Quand on y pense, c’est bizarre et déconcertant une montagne.
D’abord, ça ne sert rigoureusement à rien, sinon au plaisir quelque peu vicelard des tordus qui aiment à la dévaler planches au pieds l’hiver (dont je fais partie) et à l’escalader en suant l’été.
A part ça, c’est d’un chiant! Surtout quand –et c’est souvent le cas- elles se mettent à plusieurs pour emmerder le monde.
Voyez les Pyrénées par exemple! Enfin, moi je les vois à l’instant où je vous écris…
C’est qu’elles nous empêchent de reluquer peinard l’Espagne ces connes!
Pour aller d’Orthez à Pamplona, c’est à peine 130 kms à vol de mouette rieuse ou de gypaète barbu, soit une heure d’autopista virtuelle, mais en fait, sans le secours des volatiles, faut se cogner 3 heures par Roncevaux et le Basquistan (ou 2h30 et 200 kms par Béhobie).
Donc, la cause est entendue, la montagne, c’est con, chiant et inutile.
Néanmoins, on ne sait pas trop pourquoi, ça existe!
Mais ça n’existe pas de la même façon d’où qu’on la regarde.
Un aragonais ou un navarrais vous soutiendront mordicus que leurs putains de montagnes sont arides et fauves, quand un ossalois ou un aspois les tiendront pour des trucs plutôt humides et verdoyants.
Ils ont tous raisons, et pourtant ce sont les mêmes montagnes qui, au plus fort de l’hiver sont enneigées à l’ubac et rocailleuses à l’adret.
Tout est une question –à tous les sens du terme- de point de vue.
Je me suis longtemps figuré Dieu -mais pour ceux que cela gêne, on pourrait tout autant le remplacer par «Vérité Ultime», «Principe Suprême», «Amour infini», «Harmonie complète», «Grand Horloger», «Architecte de l’Univers», «Bing Bangueur Fou», «Chaos sublime», «Néant Total» ou «fumeur de Farias»- comme une montagne.
Une montagne assaillie par la multitude des humains qui empruntent qui la face sud, qui la paroi nord, qui la déclivité ouest, etc.
Ainsi, il existerait un versant mahométan, un versant chrétien, un versant juif, etc. qui appartiendraient à la même montagne mais vue sous des angles différents.
Il y a même des agnostiques qui ne savent pas exactement si la montagne existe ou non, des athées qui prétendent qu’elles n’existe pas et que c’est une création des hommes, mais également des chamanistes, des animistes, des panthéistes, et toutes sortes de petits sentiers, certains même ouvrant des pistes nouvelles.

....

▶ Consigne: Recopiez le passage du texte sur la montagne allant de « Néanmoins, on ne » jusqu'à « rocailleuses à l’adret. » inclus, en substituant « basque » à « navarrais ».

▶ Enregistrements:
....

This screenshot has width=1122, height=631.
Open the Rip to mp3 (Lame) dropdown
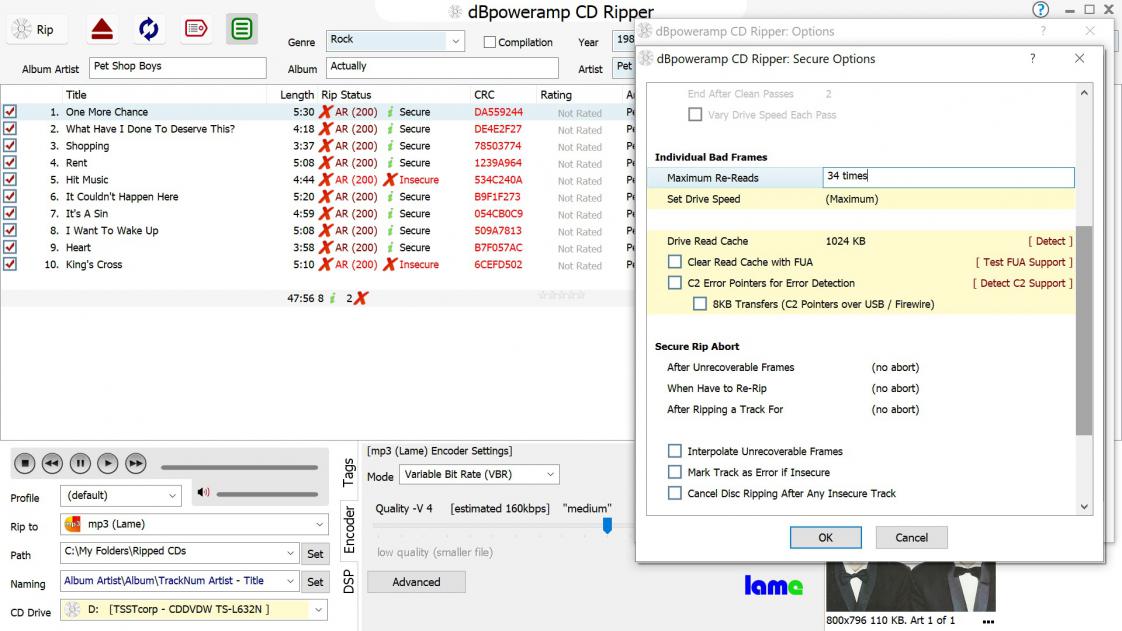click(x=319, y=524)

....

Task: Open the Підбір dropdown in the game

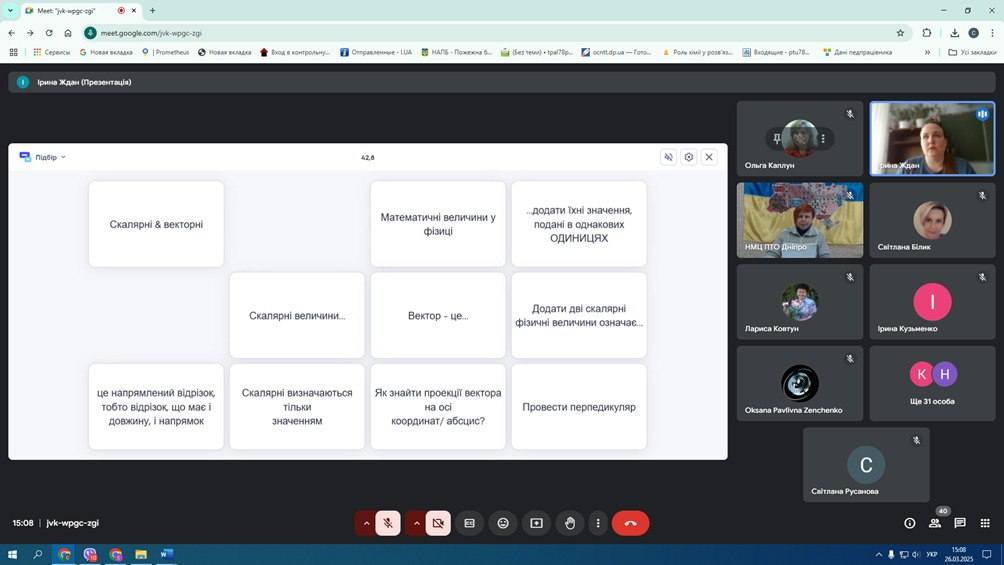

....

▶ Corrigé:
Néanmoins, on ne sait pas trop pourquoi, ça existe!
Mais ça n’existe pas de la même façon d’où qu’on la regarde.
Un aragonais ou un basque vous soutiendront mordicus que leurs putains de montagnes sont arides et fauves, quand un ossalois ou un aspois les tiendront pour des trucs plutôt humides et verdoyants.
Ils ont tous raisons, et pourtant ce sont les mêmes montagnes qui, au plus fort de l’hiver sont enneigées à l’ubac et rocailleuses à l’adret.